- **Data under study**:
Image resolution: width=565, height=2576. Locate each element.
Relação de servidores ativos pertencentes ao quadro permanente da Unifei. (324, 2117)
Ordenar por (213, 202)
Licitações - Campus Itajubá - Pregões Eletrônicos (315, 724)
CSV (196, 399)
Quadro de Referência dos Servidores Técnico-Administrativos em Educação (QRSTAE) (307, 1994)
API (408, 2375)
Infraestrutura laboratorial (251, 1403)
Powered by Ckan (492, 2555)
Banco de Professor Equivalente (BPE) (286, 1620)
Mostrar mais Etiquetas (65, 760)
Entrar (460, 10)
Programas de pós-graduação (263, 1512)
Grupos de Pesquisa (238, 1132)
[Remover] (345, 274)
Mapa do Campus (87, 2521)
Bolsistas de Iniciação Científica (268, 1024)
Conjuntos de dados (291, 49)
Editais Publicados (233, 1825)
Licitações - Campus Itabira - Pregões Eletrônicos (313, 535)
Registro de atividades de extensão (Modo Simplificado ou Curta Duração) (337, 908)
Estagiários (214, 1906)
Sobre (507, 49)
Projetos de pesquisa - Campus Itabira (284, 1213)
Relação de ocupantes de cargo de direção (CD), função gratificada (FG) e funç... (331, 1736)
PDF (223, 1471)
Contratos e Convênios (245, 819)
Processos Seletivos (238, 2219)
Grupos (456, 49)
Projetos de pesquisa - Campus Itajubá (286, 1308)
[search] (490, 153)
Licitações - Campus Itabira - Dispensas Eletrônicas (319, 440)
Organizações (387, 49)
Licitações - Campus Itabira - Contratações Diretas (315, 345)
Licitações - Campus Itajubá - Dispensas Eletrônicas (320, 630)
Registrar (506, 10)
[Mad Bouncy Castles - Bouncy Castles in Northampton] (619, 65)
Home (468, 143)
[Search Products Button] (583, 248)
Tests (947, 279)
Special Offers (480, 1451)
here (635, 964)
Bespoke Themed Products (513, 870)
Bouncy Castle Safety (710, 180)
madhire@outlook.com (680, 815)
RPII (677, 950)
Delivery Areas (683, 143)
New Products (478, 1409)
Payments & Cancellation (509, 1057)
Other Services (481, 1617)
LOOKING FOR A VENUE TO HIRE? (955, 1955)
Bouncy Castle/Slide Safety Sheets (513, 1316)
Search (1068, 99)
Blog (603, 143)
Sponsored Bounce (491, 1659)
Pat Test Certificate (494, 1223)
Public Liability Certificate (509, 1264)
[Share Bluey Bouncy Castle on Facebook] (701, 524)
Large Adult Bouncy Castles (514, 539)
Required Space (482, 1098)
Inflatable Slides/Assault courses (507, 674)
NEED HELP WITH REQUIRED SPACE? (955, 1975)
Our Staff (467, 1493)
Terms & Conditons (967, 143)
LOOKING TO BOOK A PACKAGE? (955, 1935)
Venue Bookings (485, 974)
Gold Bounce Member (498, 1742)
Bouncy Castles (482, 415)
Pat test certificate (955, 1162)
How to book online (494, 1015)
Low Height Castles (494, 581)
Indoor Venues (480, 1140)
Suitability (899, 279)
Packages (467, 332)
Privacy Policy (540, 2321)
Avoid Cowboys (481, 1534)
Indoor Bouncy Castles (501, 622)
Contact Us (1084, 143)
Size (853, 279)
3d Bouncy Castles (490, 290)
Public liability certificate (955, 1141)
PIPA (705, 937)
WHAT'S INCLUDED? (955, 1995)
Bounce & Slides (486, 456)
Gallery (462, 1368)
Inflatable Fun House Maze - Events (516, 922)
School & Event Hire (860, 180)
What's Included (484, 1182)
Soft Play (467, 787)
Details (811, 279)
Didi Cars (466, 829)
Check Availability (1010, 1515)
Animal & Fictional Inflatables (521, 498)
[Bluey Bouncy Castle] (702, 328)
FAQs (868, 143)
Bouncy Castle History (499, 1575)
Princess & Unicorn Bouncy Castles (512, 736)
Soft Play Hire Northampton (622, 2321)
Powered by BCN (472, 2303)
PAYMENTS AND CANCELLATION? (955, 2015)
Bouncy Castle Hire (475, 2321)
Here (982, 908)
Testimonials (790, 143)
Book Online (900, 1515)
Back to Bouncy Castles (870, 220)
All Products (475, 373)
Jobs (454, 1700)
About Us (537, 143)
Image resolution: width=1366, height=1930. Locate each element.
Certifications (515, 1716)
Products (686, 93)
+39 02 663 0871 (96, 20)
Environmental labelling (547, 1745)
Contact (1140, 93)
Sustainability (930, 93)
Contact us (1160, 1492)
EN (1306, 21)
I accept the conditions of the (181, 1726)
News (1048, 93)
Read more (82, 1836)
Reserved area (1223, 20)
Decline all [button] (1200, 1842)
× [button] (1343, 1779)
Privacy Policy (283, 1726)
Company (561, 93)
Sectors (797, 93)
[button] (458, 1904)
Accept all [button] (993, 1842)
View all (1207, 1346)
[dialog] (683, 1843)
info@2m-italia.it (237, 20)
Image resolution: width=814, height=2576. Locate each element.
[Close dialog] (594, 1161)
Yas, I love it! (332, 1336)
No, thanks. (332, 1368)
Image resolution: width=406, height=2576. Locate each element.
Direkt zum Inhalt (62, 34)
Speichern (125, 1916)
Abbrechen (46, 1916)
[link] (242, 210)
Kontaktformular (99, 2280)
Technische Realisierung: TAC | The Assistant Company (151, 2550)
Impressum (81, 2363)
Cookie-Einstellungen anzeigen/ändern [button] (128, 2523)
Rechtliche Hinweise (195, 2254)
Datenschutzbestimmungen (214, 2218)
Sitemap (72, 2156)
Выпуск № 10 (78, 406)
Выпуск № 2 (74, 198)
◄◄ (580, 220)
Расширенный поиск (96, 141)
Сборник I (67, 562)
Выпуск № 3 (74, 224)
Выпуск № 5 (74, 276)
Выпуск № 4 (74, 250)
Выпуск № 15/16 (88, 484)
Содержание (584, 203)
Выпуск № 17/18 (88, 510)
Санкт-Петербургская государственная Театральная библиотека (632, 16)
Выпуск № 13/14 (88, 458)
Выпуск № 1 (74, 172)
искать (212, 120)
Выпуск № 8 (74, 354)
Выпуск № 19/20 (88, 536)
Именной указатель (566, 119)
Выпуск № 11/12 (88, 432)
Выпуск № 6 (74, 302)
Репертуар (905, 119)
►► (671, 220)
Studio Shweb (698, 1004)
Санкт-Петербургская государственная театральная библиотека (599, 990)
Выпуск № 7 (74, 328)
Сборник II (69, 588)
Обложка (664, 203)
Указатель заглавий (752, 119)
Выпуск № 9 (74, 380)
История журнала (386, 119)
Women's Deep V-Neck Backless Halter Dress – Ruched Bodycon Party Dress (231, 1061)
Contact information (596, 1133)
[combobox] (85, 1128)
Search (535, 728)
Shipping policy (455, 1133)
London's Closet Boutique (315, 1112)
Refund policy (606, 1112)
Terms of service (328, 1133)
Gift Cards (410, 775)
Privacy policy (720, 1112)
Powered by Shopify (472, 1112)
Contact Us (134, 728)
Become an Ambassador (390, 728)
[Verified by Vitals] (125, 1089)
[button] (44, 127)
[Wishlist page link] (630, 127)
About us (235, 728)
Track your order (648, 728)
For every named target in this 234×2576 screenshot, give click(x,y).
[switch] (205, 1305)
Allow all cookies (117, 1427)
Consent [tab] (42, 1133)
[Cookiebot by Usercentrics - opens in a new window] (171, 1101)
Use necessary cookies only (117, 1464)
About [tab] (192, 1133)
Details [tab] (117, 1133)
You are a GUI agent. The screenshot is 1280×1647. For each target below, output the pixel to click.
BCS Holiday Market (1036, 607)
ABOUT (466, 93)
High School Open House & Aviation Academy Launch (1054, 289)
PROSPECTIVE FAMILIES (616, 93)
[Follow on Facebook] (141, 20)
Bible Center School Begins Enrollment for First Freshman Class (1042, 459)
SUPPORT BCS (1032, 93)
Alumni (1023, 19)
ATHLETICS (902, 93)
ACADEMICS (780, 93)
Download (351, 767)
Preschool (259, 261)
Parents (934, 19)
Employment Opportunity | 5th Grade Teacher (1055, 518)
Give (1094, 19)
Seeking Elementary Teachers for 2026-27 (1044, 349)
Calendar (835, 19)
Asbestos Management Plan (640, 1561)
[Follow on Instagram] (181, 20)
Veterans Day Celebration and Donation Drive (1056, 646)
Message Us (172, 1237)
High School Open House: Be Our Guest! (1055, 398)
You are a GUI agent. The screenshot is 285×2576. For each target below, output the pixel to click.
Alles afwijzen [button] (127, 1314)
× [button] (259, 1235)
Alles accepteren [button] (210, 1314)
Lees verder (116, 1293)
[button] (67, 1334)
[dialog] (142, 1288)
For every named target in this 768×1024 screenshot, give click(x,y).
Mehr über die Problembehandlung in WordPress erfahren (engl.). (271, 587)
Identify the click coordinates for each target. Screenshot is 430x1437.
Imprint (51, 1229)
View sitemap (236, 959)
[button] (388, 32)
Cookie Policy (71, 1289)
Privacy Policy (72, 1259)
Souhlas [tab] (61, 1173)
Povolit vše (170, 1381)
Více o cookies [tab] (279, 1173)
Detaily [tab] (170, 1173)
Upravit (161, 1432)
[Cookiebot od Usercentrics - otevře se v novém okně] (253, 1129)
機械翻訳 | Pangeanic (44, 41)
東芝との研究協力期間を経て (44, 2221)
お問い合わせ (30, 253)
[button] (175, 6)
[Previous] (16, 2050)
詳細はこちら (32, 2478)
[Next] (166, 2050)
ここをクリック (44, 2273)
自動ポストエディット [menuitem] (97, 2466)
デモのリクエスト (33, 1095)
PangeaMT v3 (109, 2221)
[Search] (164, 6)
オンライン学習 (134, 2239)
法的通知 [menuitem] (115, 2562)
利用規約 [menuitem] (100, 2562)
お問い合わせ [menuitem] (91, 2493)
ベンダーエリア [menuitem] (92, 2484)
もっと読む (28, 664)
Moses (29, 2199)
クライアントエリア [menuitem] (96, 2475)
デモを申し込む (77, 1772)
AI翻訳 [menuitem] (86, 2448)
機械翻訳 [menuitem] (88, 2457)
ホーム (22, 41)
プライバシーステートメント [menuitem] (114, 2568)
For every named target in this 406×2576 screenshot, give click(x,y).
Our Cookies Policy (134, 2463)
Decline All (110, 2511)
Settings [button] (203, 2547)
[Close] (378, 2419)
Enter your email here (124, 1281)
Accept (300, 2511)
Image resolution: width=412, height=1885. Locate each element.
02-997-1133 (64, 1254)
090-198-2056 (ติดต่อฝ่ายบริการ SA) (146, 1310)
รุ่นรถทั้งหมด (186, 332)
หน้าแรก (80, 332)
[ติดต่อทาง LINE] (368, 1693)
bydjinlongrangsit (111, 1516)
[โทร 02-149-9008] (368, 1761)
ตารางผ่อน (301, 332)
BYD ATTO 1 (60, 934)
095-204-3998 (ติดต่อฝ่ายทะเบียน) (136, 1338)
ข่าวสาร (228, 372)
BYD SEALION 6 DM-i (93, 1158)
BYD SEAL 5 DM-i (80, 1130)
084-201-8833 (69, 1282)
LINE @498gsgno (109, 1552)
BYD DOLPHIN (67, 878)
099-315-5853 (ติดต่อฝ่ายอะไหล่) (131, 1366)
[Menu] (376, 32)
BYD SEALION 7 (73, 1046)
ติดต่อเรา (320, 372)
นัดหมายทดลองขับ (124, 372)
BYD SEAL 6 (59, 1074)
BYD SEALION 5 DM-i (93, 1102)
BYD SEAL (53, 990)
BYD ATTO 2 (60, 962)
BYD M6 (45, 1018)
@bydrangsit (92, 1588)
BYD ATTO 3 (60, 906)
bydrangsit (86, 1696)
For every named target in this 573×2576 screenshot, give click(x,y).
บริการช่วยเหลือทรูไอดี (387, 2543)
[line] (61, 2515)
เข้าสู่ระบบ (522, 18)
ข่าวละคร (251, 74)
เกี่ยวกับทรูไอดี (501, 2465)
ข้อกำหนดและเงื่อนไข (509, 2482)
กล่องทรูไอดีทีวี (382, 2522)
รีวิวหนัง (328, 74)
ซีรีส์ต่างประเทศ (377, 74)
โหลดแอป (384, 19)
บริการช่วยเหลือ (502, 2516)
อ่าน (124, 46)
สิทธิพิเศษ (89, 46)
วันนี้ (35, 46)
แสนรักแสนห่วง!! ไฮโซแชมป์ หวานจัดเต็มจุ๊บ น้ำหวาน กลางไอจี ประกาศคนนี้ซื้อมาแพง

- **Task item**: Pull out each line of the records holding the string "every".

- **Response below**:
For every named target in this 234×2576 screenshot, give click(x,y).
For every named target in this 768×1024 screenshot, give click(x,y).
For every named target in this 406×2576 screenshot, give click(x,y).
For every named target in this 573×2576 screenshot, give click(x,y).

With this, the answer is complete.